If you need a lower dew point than 35F, then you’d have to go to a membrane dryer or a desiccant dryer. A membrane dryer uses osmosis to bring the dew point to as low as -40F. A desiccant uses desiccant beads to adsorb the water in the air. They can dry the air to as low as -100F. Most of you will never need that low of a dew point. However, if you do, there’s a price to pay. All membrane dryers and most desiccant dryers use “purge air.” Long story short- they blow about 10% of your compressed air to atmosphere as part of the drying process. This is 10% of your air compressor lost, just because you need a lower dew point.
Because of that, it’s not advisable to use them unless you absolutely need a dew point below 35F.
There are some desiccant dryers that don’t use purge air, but they either are very expensive or they’re the small paint booth ones. The small paint booth ones can be effective for small installations, as long as you change the desiccant on a regular basis.
The large expensive desiccant dryers that do not use purge air work extremely well when maintained correctly. These are usually used for big factories that need a low dew point. They have the capital to afford the large initial purchase, and the amount of CFM they save more than makes up for the price on the dryer in energy savings.
Desiccant and membrane dryers also have correction factors for pressure and temperature. Make sure you pay close attention to the chart before you buy.

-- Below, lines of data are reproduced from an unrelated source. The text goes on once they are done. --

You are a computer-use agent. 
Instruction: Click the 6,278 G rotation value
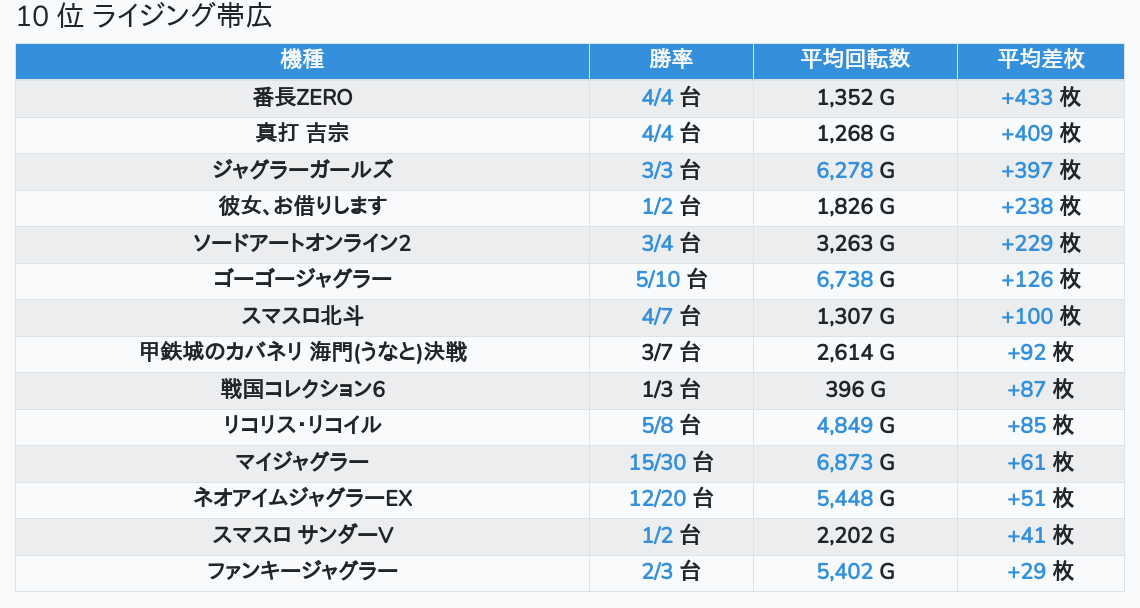tap(855, 170)
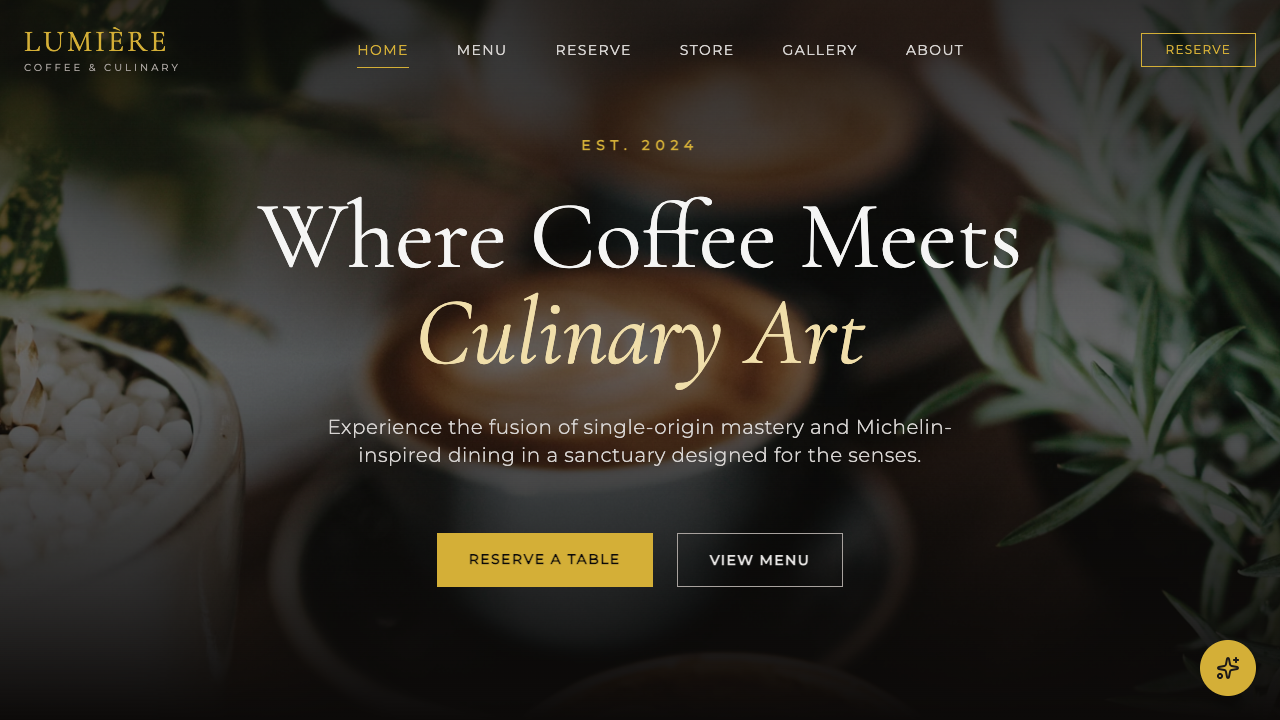Click the word Michelin- in the description

point(904,427)
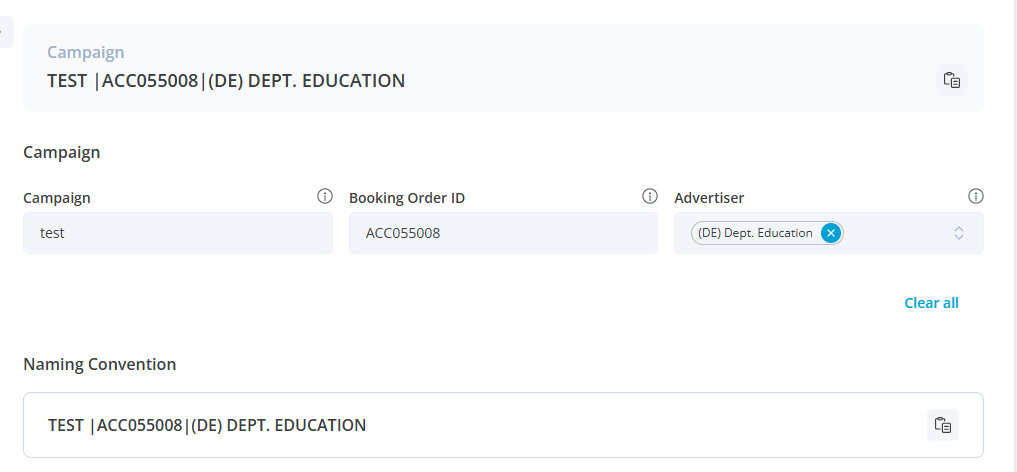Focus the Booking Order ID input field
The image size is (1017, 472).
point(503,233)
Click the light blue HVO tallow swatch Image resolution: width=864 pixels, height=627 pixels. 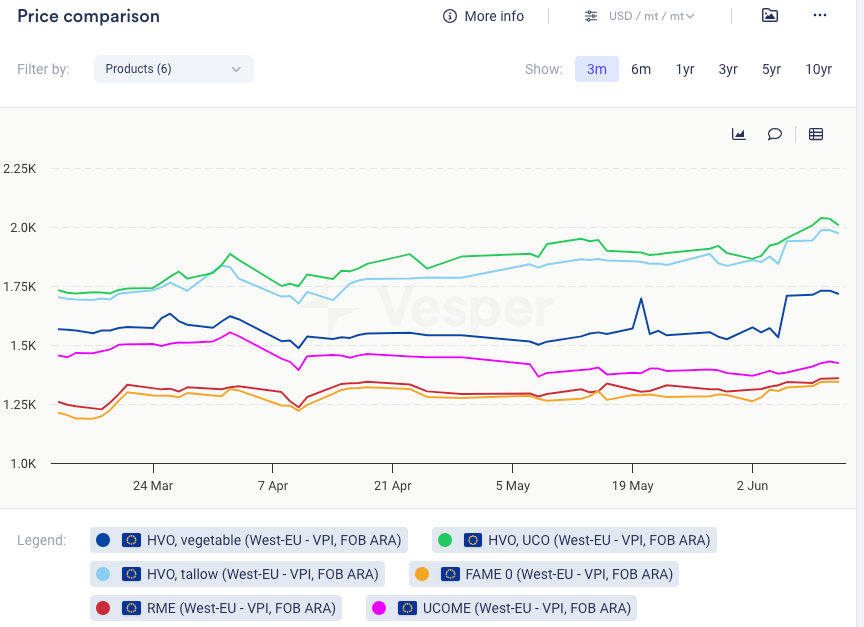click(x=103, y=574)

There are some other kinds of dryers, such as deliquescent dryers, but they are rare and only used for special situations. We won’t cover them in this post.
So, as you can see, an air compressor can and will send a lots of water down your line. If you don’t catch it, it can ruin your equipment. Luckily you have many different ways of removing that water from the system. Ask your equipment manufacturer what dew point they require. If they don’t have a dew point requirement, and just say “dry air,” then a refrigerated dryer is usually sufficient.
Remember to size the dryer or filters correctly. The SCFM rating is just the rating at standard conditions. Find out what the correction factor for your conditions are and adjust appropriately.